Problem description -
Copy the lines verbatim, beginning with the line that contains "Toggle the Base" and continuing through the end of the data, and only those lines.
++++++++++++++++++++
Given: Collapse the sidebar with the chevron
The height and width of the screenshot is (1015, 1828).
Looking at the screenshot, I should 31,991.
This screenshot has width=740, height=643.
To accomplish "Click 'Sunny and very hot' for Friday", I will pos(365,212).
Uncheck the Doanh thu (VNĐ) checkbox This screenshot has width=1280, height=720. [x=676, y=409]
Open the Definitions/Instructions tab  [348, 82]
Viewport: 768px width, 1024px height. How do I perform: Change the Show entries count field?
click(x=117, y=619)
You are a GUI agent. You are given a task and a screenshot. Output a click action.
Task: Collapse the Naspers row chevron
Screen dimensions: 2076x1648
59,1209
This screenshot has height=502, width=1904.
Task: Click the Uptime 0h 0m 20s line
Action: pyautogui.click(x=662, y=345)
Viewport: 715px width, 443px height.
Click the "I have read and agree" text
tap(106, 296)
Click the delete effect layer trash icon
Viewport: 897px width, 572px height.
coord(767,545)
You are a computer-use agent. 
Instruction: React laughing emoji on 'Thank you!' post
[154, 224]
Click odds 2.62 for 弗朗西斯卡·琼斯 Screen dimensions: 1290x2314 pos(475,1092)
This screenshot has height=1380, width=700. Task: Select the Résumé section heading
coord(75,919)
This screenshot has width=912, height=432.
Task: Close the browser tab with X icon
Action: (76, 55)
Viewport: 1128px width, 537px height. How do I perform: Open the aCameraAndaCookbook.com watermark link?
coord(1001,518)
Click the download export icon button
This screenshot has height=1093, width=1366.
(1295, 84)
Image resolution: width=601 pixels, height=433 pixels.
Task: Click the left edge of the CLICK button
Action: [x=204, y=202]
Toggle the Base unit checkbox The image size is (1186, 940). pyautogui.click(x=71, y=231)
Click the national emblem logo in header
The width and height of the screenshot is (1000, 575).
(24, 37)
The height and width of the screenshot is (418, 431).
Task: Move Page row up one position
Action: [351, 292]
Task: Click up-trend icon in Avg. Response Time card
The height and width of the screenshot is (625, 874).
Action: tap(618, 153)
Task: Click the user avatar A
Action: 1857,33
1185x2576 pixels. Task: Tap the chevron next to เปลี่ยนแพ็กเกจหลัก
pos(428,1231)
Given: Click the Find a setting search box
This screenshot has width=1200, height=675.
++++++++++++++++++++
Finished exercise -
Toggle the Base unit checkbox The image size is (1186, 940). pyautogui.click(x=71, y=231)
Click the national emblem logo in header
The width and height of the screenshot is (1000, 575).
(24, 37)
The height and width of the screenshot is (418, 431).
Task: Move Page row up one position
Action: [351, 292]
Task: Click up-trend icon in Avg. Response Time card
The height and width of the screenshot is (625, 874).
Action: tap(618, 153)
Task: Click the user avatar A
Action: 1857,33
1185x2576 pixels. Task: Tap the chevron next to เปลี่ยนแพ็กเกจหลัก
pos(428,1231)
Given: Click the Find a setting search box
This screenshot has width=1200, height=675.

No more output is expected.